APPETITE - (A) (P)hylogenetic (P)ipeline (E)nabling (T)remendous (I)nvestigativ (T)ree (E)valuations
APPETITE is a new automated process-pipeline for molecular phylogenetic purposes with nearly endless analytical possibilities. The pipeline is a modularly constructed system to the extend that each operational process is programmed as a single module.
Based on their main process characteristic within APPETITE, implemented modules are either defined as main (analysis) or help modules. Main modules execute actual analysis steps, applying different software scripts and models. This includes, for example, processes of data simulation, multiple sequence alignments, alignment evaluation, tree reconstruction, and tree evaluation. Individual analysis steps are thereby further divided thematically into 'mainstream' modules (handling of external developed, widely distributed software) and 'non-mainstream' or 'alternative' modules (less widely distributed or new external approaches as well as new internal algorithmic developments). Help modules are background tools in the pipeline, which organise a smooth operation flow between nested and combined main modules, like input/output file handling, table summaries, or graphical output, depending on a main module specific characteristics. The third group of APPETITE modules encompasses core modules. Core modules are control units within APPETITE, each specifying an individually combined main module process structure with individually defined parameter settings for each main module. Core modules can be easily saved as text file and thus modified for new process chains or further proceeding subanalyses. Following figures give a short introduction of the APPETITE modularly structure and example shemes about a simple and a more complex core module process chain, which are both only the tip of the iceberg of nearly unlimited possibilities of automized process chains within APPETITE.

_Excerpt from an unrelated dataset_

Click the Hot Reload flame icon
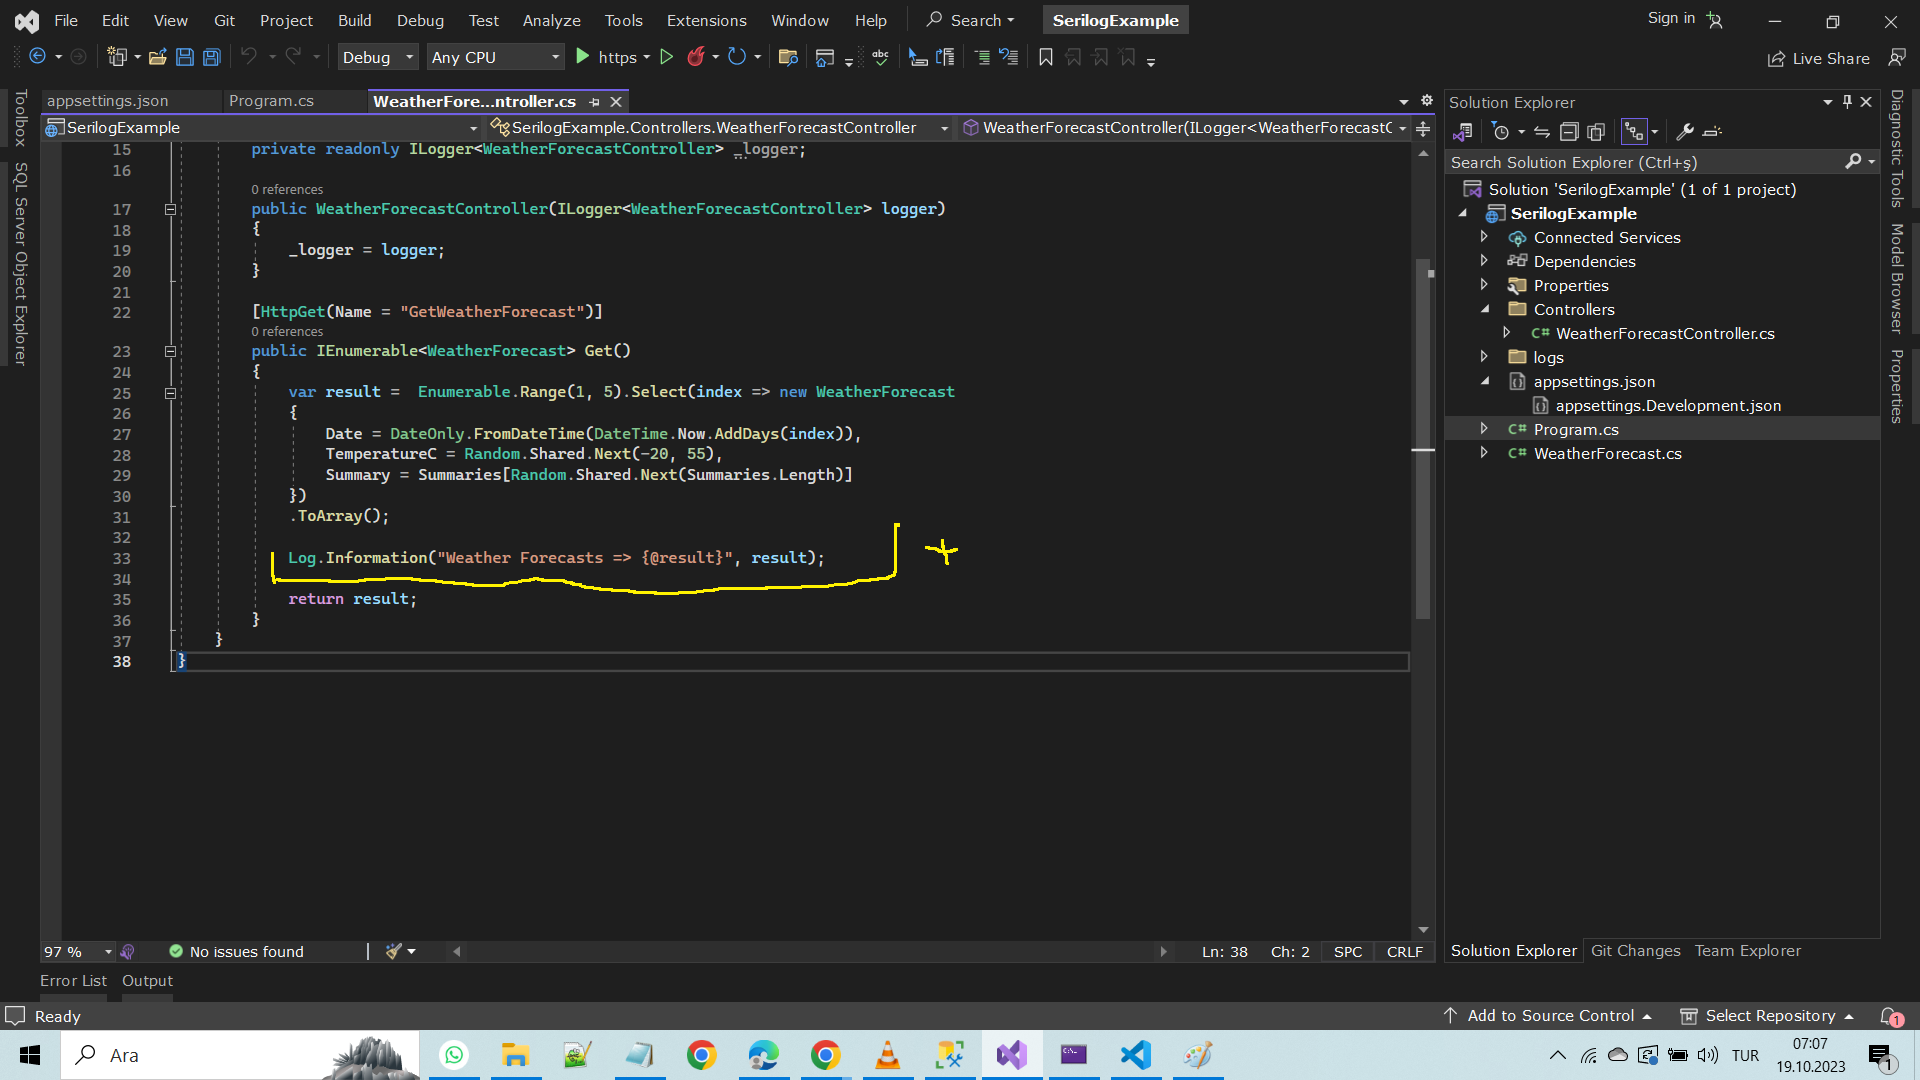(x=696, y=57)
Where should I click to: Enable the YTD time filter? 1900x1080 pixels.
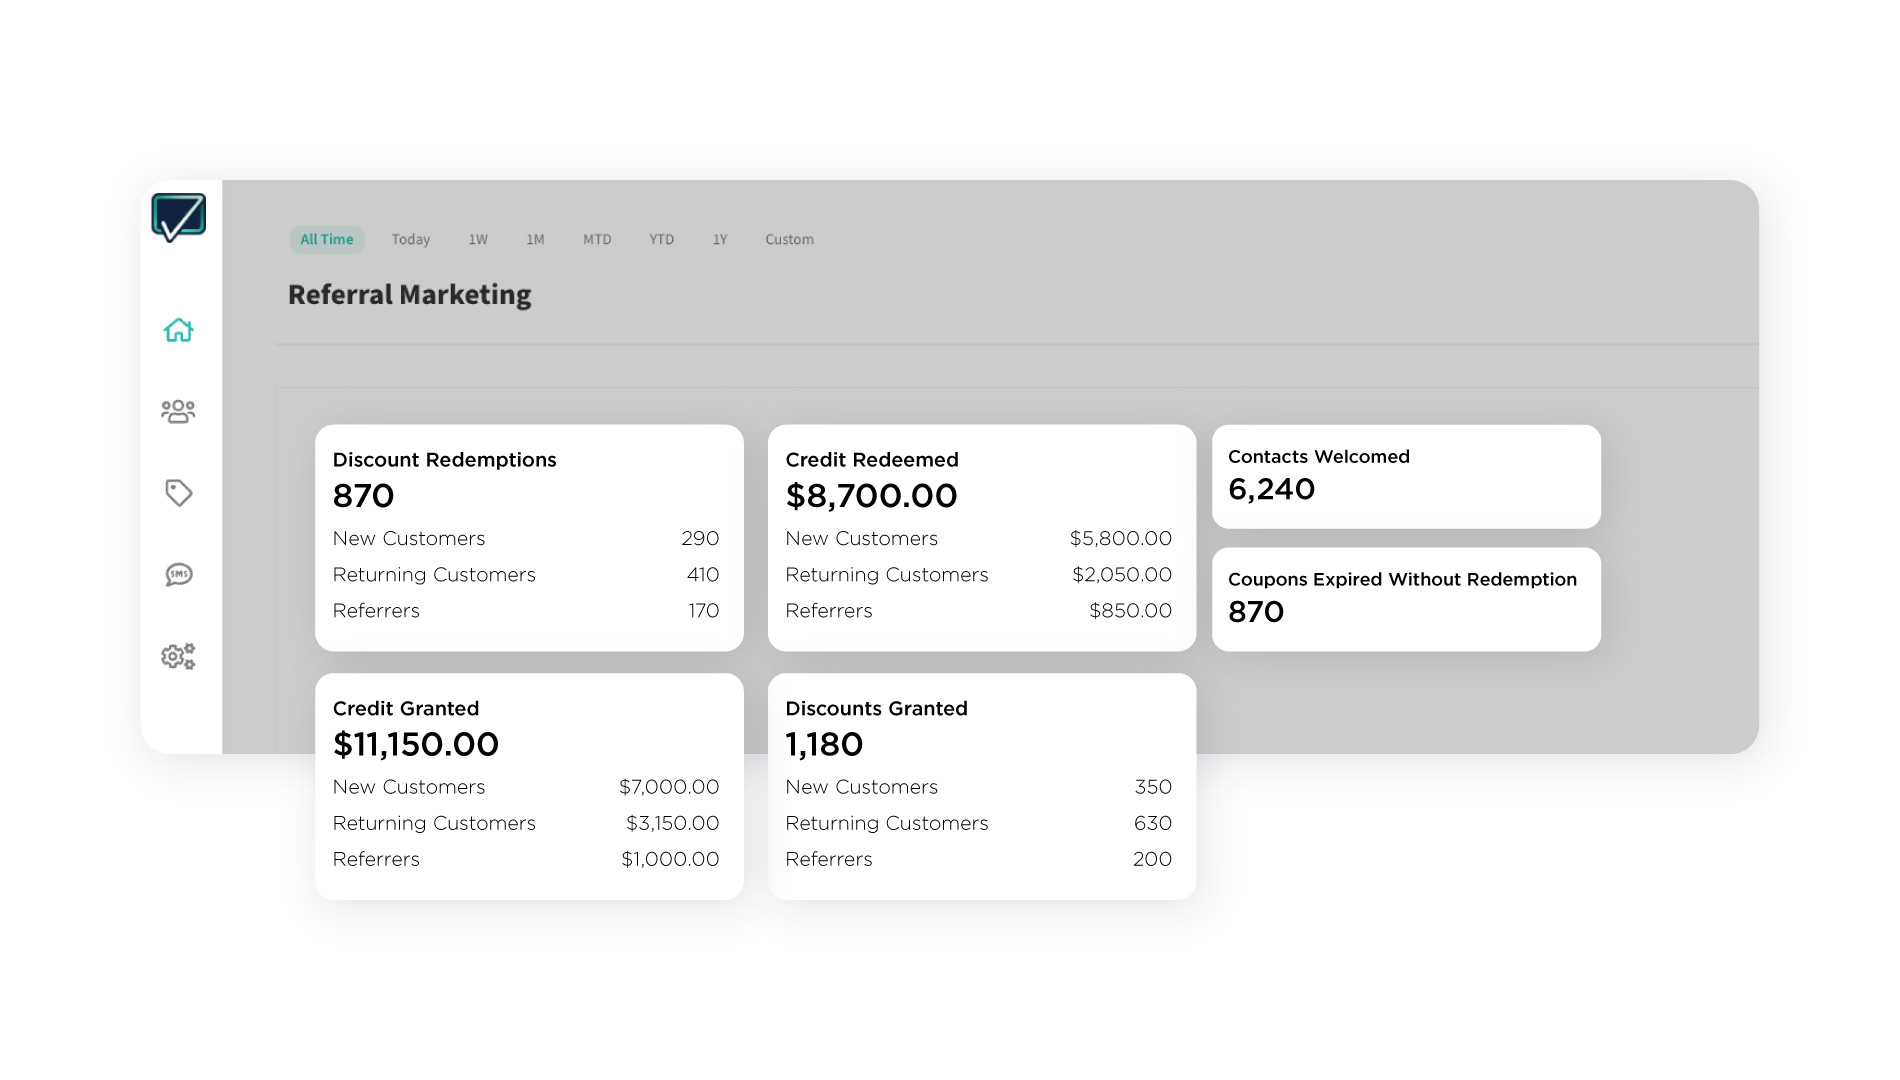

Figure 1: Overview of the modularly construction of APPETITE. Modules are divided thematically into main (analysis), help, and core modules. Each core module defines and controls a specific process chain of nested main module analysis steps, whereas main modules control specific analysis software scripts for phylogenetic purposes, e.g. alignment masking with AliSCORE. Help modules operate in the background, organizing a smooth operation flow between nested main module operations and provide enhanced output summaries of each process step. Core modules and parameter setups can be separately saved for reutilisation.

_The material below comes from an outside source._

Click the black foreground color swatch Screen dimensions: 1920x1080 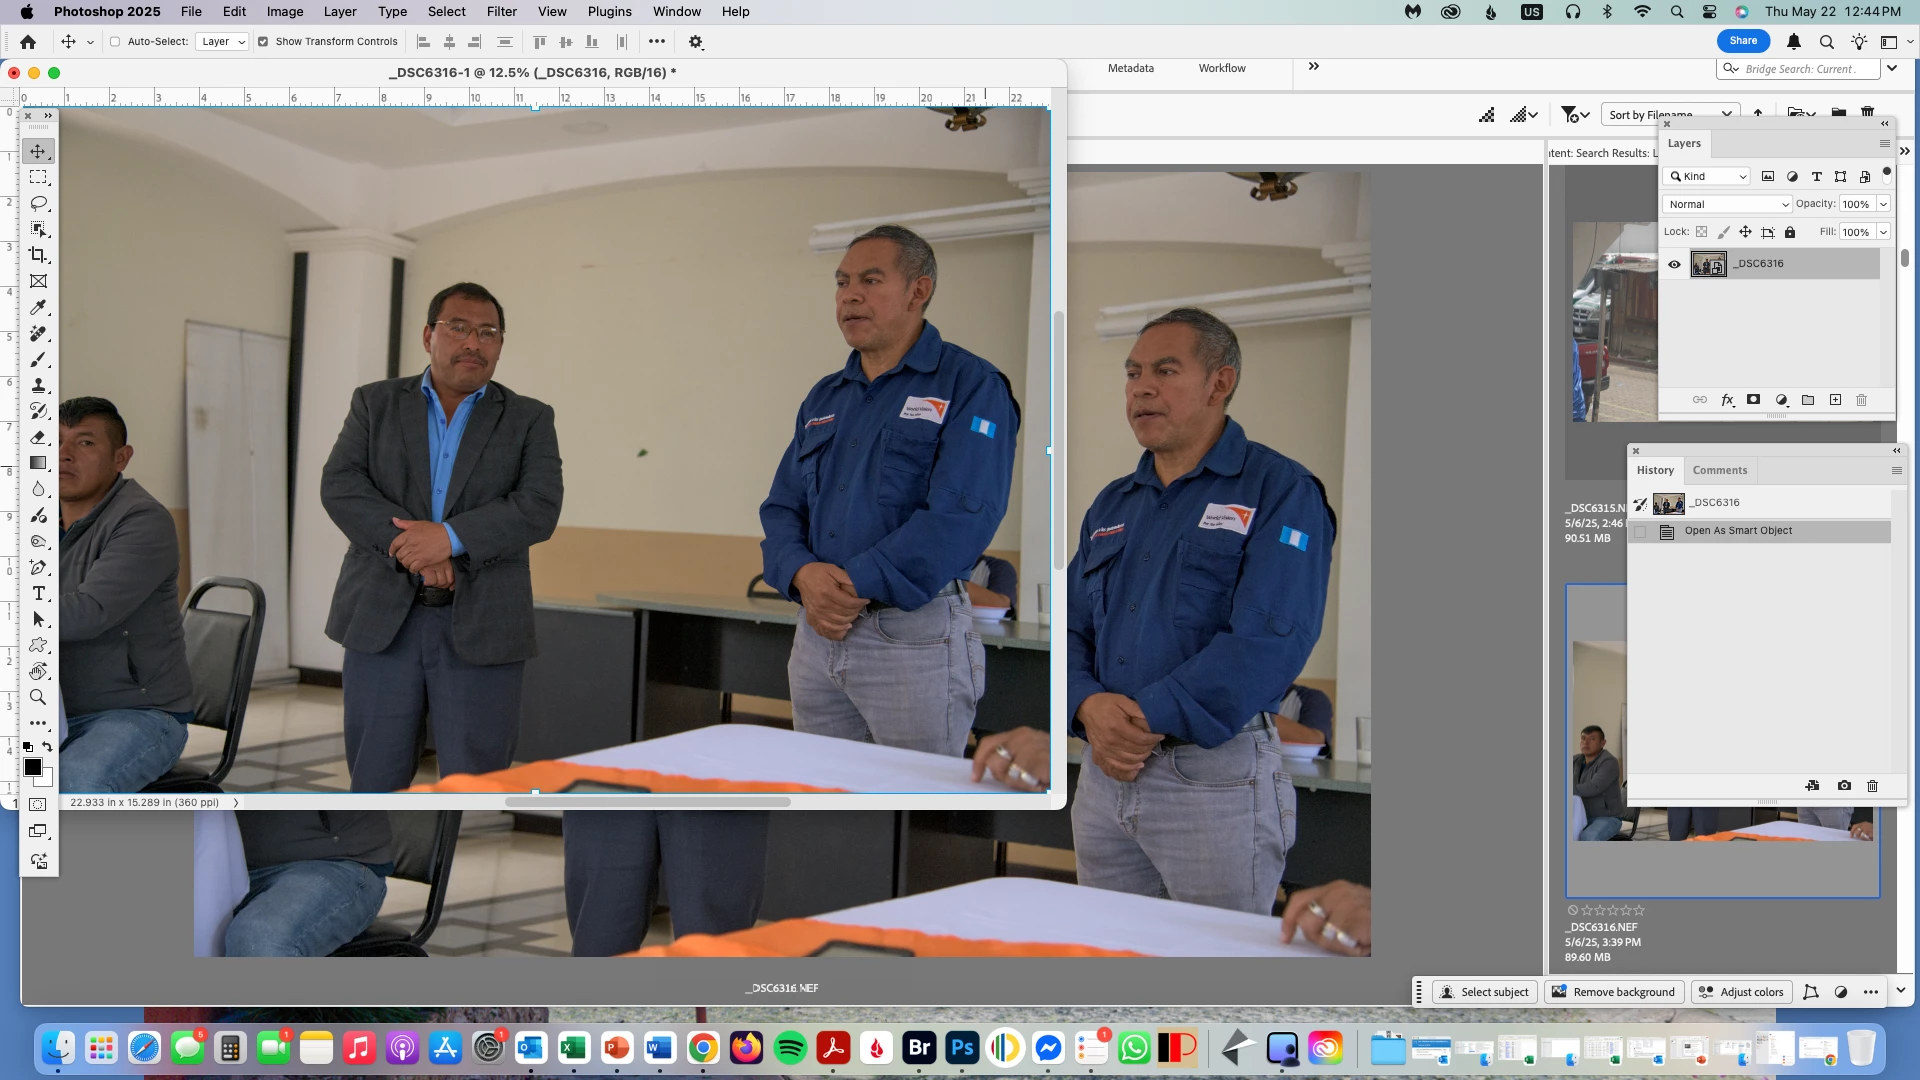click(x=32, y=767)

Figure 2: Example of a simple process chain of main modules as implemented in the core modul 'Munich', comprising MAFFT alignment, AliSCORE masking and AliCUT editing of single gene raw data, followed by FASconCAT-G concatenation and a Maximum Likelihood tree reconstruction of the FASconCAT-G generated multiple gene supermatrix. Individual output results and info of each process step are printed to main modul assigned output folders.
Figure 3: Help module structure of the process chains defined by the core module 'Munich', including usage of multiple processing, in-/output conversion and summary of single results.
Figure 4: Example of a more complex core module process structure (core module 'Manchester'). Based on a set of inpit gene raw data, the core module operates different alignment strategies, follwoed by alignment quality assessments and further improvements. Finally, different tree reconstruction approaches are conducted for each of the different analysis strategies. All results and grafical outputs are summarised in different output folders and saved in a final pdf result document.